La Francia, quando si tratta di tutela delle regole della libera concorrenza e dei diritti del cittadino, non scherza. Lo hanno imparato, sulla loro pelle (ma soprattutto sulle loro casse) tre giganti di Big Pharma - e parliamo di pesi massimi: Novartis, Roche e Genentech - condannate al pagamento di una sanzione che sfiora i 445 milioni di euro, essendosi rese responsabili, questo il verdetto dell'Autorità garante della concorrenza francese, di "pratiche abusive" nel trattamento della degenerazione maculare legata all'età (Amd - insieme a Dmle - è l'acronimo usato per definirla sinteticamente), che, dicono gli studi scientifici, è la principale causa di problemi di vista per gli adulti francesi sopra la soglia dei 50 anni, colpendo l'8 per cento della popolazione.

Secondo la definizione ufficiale, l'Amd è una malattia retinica che provoca un’alterazione, una riduzione della funzionalità della zona centrale della retina (la macula) fino a una perdita della visione centrale.
Quale è stata la contestazione mossa a Novartis e Roche (che ha acquisito Genentech)?

I tre giganti dell'industria farmaceutica avrebbero dato vita a "pratiche abusive volte a preservare le vendite del farmaco Lucentis per il trattamento dell'Amd a scapito di Avastin" , altra specialità venduta dalle stesse società, ma 30 volte meno caro.
Per avere chiara la materia su cui il garante per la concorrenza francese si è pronunciato bisogna andare all'inizio della prima decade del nuovo secolo, quando Genentech ha sviluppato Avastin, un antitumorale che è stato commercializzato in Europa da Roche a partire dal 2005.

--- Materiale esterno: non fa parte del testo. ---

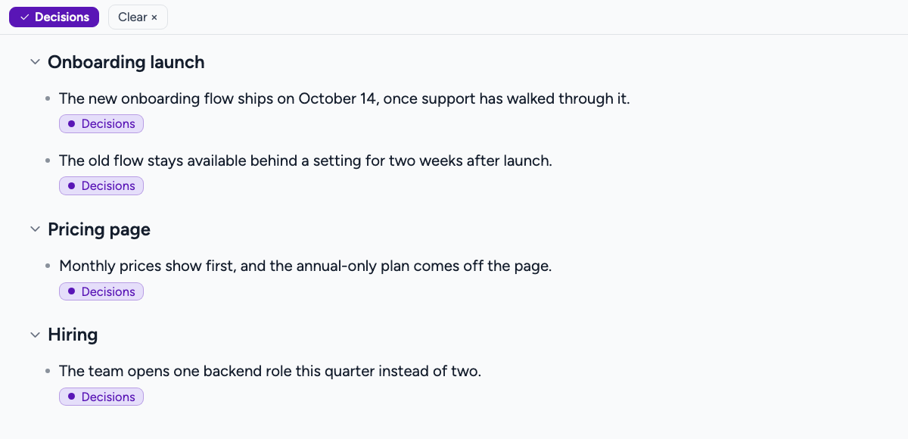The height and width of the screenshot is (439, 908).
Task: Click the Pricing page heading
Action: [x=99, y=229]
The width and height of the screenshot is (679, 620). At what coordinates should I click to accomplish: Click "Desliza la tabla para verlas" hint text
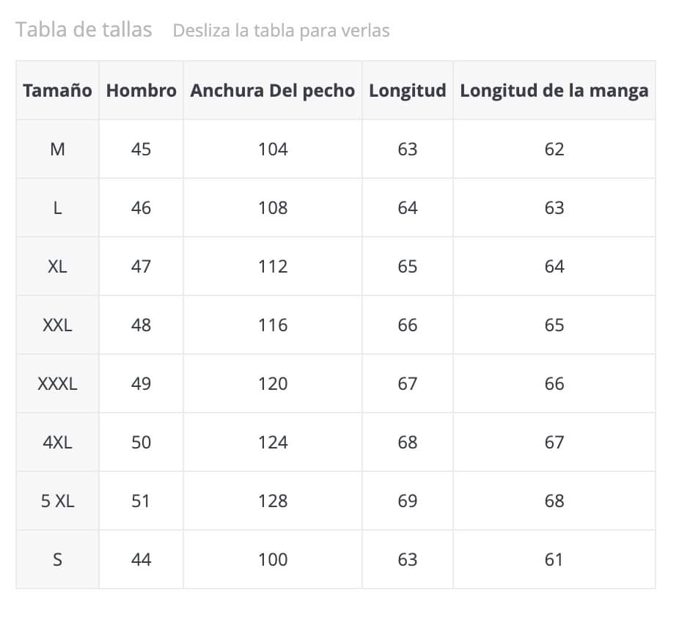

Mentre ad Avastin i medici riconoscono effetti positivi nel trattamento dell'Amd, nel 2007 arriva in Europa (commercializzato da Novartis) Lucentis, un farmaco per il trattamento specifico della malattia.
La disponibilità di due farmaci - Avastin e Lucentis - efficaci nella lotta all'Amd porta ad una situazione che forse le casa farmaceutiche non avevano considerato. Avastin, nonostante manchi di una specifica autorizzazione all'immissione in commercio, è molto utilizzato nella cura dell'Amd e con una motivazione semplice, quanto chiarissima: un'iniezione di Lucentis costa 1.161 euro, una dose di Avastin costa dai 30 ai 40 euro al massimo.

Il perché le tre case farmaceutiche hanno cercato di ''spingere'' Lucentis a discapito di Lucentis è abbastanza chiaro. Lo sono meno anzi decisamente oscure, ad avviso l'autorità garante della concorrenza di Parigi, le manovre che Roche, Novartis e Genentech hanno messo in essere per appannare l'immagine di Avastin.
Nel 2008 le agenzie francesi preposte alla tutela della salute pubblica in presenza di nuovi farmaci hanno cominciato a verificare l'efficacia di Avastin nel trattamento dell'Amd e l'eventuale presenza di effetti collaterali.

Cosa avrebbero fatto in concreto le tre case farmaceutiche, almeno ad avviso dell'autorità garante della concorrenza? Avrebbero veicolato ''un discorso allarmante, e talvolta fuorviante, sui rischi associati all'uso di Avastin per il trattamento dell'AMD.

Queste pratiche miravano a bloccare o rallentare indebitamente le iniziative delle autorità pubbliche volte a garantirne l'uso off-label per il trattamento dell'Amd''. Il tutto abusando della ''loro posizione dominante collettiva''. Quest'ultima considerazione merita un approfondimento perché l'Authority ha sostenuto che, anche se distinti, “i tre laboratori devono essere considerati come una 'entità collettiva' ai sensi del diritto della concorrenza, tenuto conto dei legami capitalistici incrociati e dei legami contrattuali che esistono tra di loro''. A pagare il prezzo più alto sarà Novartis, chiamata a pagare circa 385 milioni di euro. Meglio è andata alla Roche, ora proprietaria di Genentech, sanzionata per quasi 60 milioni.